Inferring energy dissipation from violation of the fluctuation-dissipation theorem

The Harada-Sasa equality elegantly connects the energy dissipation rate of a moving object with its measurable violation of the Fluctuation-Dissipation Theorem (FDT). Although proven for Langevin processes, its validity remains unclear for discrete Markov systems whose forward and backward transition rates respond asymmetrically to external perturbation. A typical example is a motor protein called kinesin. Here we show generally that the FDT violation persists surprisingly in the high-frequency limit due to the asymmetry, resulting in a divergent FDT violation integral and thus a complete breakdown of the Harada-Sasa equality.
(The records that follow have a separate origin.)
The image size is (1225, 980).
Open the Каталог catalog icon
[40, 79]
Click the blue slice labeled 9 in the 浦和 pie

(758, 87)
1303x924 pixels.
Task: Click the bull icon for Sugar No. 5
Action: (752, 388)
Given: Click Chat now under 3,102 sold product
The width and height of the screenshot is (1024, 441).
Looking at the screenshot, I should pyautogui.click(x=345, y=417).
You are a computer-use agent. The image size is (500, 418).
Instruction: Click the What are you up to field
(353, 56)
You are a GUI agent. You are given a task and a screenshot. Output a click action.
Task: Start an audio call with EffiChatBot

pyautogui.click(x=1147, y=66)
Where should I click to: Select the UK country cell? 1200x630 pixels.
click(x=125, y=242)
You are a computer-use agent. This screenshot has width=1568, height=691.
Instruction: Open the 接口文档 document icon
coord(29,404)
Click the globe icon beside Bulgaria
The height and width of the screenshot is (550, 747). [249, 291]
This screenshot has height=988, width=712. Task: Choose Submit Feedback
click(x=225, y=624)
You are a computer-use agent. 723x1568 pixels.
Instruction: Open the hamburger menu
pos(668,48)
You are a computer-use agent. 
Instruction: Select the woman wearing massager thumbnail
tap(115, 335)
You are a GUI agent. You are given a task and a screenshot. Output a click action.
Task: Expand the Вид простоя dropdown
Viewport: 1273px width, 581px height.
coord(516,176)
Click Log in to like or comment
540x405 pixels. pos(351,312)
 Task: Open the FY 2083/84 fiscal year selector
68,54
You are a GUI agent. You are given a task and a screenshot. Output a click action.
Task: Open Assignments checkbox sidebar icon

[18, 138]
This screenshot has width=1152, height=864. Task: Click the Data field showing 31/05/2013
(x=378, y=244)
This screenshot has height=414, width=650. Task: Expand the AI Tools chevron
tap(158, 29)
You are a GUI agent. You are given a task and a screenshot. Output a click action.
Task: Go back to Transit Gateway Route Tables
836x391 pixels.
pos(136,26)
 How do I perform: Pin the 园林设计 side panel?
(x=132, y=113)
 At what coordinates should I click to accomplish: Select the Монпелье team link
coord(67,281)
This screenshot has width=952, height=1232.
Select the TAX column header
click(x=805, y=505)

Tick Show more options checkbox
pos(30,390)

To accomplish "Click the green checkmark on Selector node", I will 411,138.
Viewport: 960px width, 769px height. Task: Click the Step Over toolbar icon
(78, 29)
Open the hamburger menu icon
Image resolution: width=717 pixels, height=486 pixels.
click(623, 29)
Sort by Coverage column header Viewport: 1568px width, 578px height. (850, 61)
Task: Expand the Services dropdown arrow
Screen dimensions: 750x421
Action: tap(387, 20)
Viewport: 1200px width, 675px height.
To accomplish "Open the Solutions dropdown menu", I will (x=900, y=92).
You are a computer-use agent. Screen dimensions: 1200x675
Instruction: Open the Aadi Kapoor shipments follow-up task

A renormalized FDT violation integral still well predicts the dissipation rate when each discrete transition produces a small entropy in the environment. Our study also suggests a way to infer this perturbation asymmetry based on the measurable high-frequency-limit FDT violation.

Figure 1

(a) One-dimensional (1D) hopping process. (b),(c) Multi-dimensional hopping models. The corresponding observable ${\mathcal{Q}}_n$, which is $x$ here, does not distinguish microscopic states within each colored block. As with the 1D hopping model, we assume that $\theta$ is the same for all red transitions. These models may describe molecular motors that hop along a discrete lattice with several internal chemical states. They also resemble sensory adaptation model in E. coli [35].

Figure 2

(a) A simplified Markov model for kinesin. (b) The experimentally suggested relations between transition rates $w_{\pm }$ and the external force $h$ [30], corresponding to the case with $\theta =0.5$. (c) The energy landscape connecting neighboring states. The external force only varies the energy barrier for the forward transition.

Figure 3

(a) The correlation spectrum ${\tilde{C}}_{\dot{x}}\left(\omega \right)$ and the (real part of) response spectrum ${\tilde{R}}_{\dot{x}}^{\prime }\left(\omega \right)$ for the velocity ${\dot{x}}_t$, obtained at $\mathrm{\Delta }U=1$ and $\theta =0.5$. A finite violation of FDT, ${\mathcal{V}}_{\infty }$, persists even in the high frequency limit. (b) The relative violation of the FDT in the high-frequency limit $[{\mathcal{V}}_{\infty }/{\tilde{C}}_{\dot{x}}\left(\infty \right)]$, the average drifting velocity ${\langle \dot{x}\rangle }_{ss}$, and the predicted dissipation rate ${\gamma }_{*}{I}_{*}$ based on the renormalized FDT violation integral against the actual dissipation rate $\dot{q}$. Here, the control parameter is the entropic change per jump, i.e., $\mathrm{\Delta }U/T$. (c) Verification of Eq. (11). The slope of each curve gives the corresponding $\theta$. Other parameters: $w_0=1$, $d=1$, and $h=0$.

Figure 4

(a) The energy landscape $U_n$ for the 1D hopping model, constructed from $U\left(x\right)=-sin(2\pi x/L)-\mathrm{\Delta }\mu x/L$ at a given lattice constant $d$. The landscapes for different $d$'s are shifted vertically for illustration. (b) The correlation and response spectrum for the velocity ${\dot{x}}_t\equiv {\dot{n}}_{t}d$, obtained at $d=0.1$ and $\theta =-0.2$. The FDT is restored in the high frequency limit with the renormalized temperature. (c) The relative high-frequency-limit violation of FDT against the average entropic change in the environment per jump: $\frac{1}{N}{\sum }_n|\mathrm{\Delta }{U}_n/T|$. (d),(e) Emergence of the renormalized HS equality (from different schemes) at small medium entropy production per jump. Other parameters: $w_0=1/d^2$, $T=1$, $L=1$, $\mathrm{\Delta }\mu =2.5$, and $h=0$.